И вдругъ сразу, неслышно и осторожно, у этого камышеваго обрѣза появился громадный тигръ. Между камышей просунулась лобастая голова съ густыми бѣлыми бакенбардами и маленькими черными прижатыми назадъ ушами. Потомъ тигръ просунулся на половину. Темные въ золотомъ обводѣ глаза его пристально и жадно смотрѣли на козленка.
Онъ рыкнулъ одинъ разъ и со всею осторожностью, не поколебавъ ни одной камышины, какъ только и умѣютъ ходить эти царственный, хищныя кошки, вышелъ весь на прогалину.
Громадный, стройный, въ черныхъ полосахъ по бронзовому мѣху, онъ мягко подошелъ къ козленку и сталъ его обнюхивать. Черный конецъ пушистаго хвоста медленно шевелился вправо и влѣво.
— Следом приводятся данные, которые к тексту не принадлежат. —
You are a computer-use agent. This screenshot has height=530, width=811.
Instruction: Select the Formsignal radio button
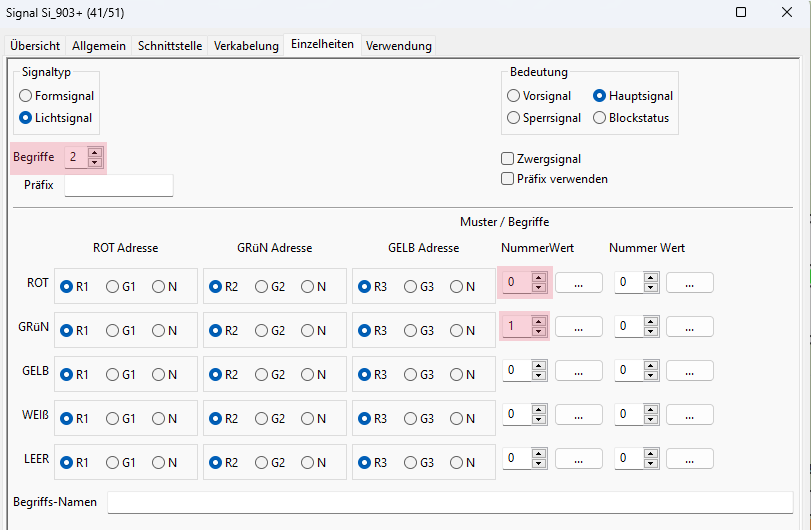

Пасть оскалилась, обнаживъ громадные бѣлые клыки. Сейчасъ схватить козленка и ускачетъ съ нимъ саженными прыжками.
Мантыкъ выцѣлилъ подъ переднюю лопатку и выстрѣлилъ сразу изъ обоихъ стволовъ. Жеребья[15] хорошо попали и тигра отбросило въ сторону. Но онъ сейчасъ же вскочилъ и, страшно заревѣвъ, пошелъ прямо на охотниковъ.
— Стрѣляй?! — шепнулъ Мантыкъ казаку.
…. Осѣчка… У казака затряслись руки. Онъ выронилъ ружье…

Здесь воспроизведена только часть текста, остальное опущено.